Week 8 - ARIMA - Homework

C. Rosemond 10.18.20

library(fpp2)
library(urca)
library(readxl)


8.11.1

Figure 8.31 shows the ACFs for 36 random numbers, 360 random numbers and 1,000 random numbers.

knitr::include_graphics("week8_8111.png")

a. Explain the differences among these figures. Do they all indicate that the data are white noise?

Series X1, X2, and X3 include 36 random numbers, 360 random numbers, and 1,000 random numbers, respectively. The ACF plots show white noise bounds of different widths that decrease in width as the number of random numbers increases. The plots suggest that each series is essentially white noise, though each series includes at least some correlations that approach or just exceed its bounds.


b. Why are the critical values at different distances from the mean of zero? Why are the autocorrelations different in each figure when they each refer to white noise?

The width of the bounds for white noise varies based on the 95% critical values \(\pm 1.96 / \sqrt{T}\), where \(T =\) series length (e.g. 36, 360, 1,000). As T increases, the width of the bounds decreases. X3 is longer in length (T), so its bounds are lesser in width than those for X2 and X1. The actual correlations are different for each series given each series consists of random numbers and is white noise.



8.11.2

A classic example of a non-stationary series is the daily closing IBM stock price series (data set ibmclose). Use R to plot the daily closing prices for IBM stock and the ACF and PACF. Explain how each plot shows that the series is non-stationary and should be differenced.

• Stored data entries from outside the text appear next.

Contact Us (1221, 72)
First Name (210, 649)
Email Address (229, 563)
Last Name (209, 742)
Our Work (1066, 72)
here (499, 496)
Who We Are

autoplot(ibmclose, main="Daily closing IBM stock prices")

A plot of the series shows different price levels over time, increasing from approximately \(\$450\) to \(\$600\) before eventually to nearly \(\$300\). The changes in price suggest the series is non-stationary and should be differenced.

Acf(ibmclose, main="ACF: Daily closing IBM stock prices")

Plotting the correlations shows high positive correlations starting from \(r1\) and decreasing steadily with an increase in lags. This pattern indicates a series trend, which suggests the series is non-stationary and should be differenced.


Pacf(ibmclose, main="PACF: Daily closing IBM stock prices")

Plotting partial ACF shows a high, significant initial correlation followed by a series of insignificant ones. This pattern suggests the series is non-stationary and should be differenced.



8.11.3

For the following series, find an appropriate Box-Cox transformation and order of differencing in order to obtain stationary data.

a. usnetelec

#?usnetelec - Annual US net electricity generation (billion kwh) for 1949-2003
autoplot(usnetelec, main="Annual US net electricity generation")

Acf(usnetelec, main="ACF: Annual US net electricity generation")

Pacf(usnetelec, main="PACF: Annual US net electricity generation")

Plotting the series and its associated autocorrelation and partial autocorrelation plots reveals an upward trend and thus non-stationary data.


BoxCox.lambda(usnetelec)
## [1] 0.5167714

The suggested Box-Cox \(\lambda\) is approximately 0.52, which suggests a square root transformation (\(\lambda =\) 0.5) could be used to ease interpretation.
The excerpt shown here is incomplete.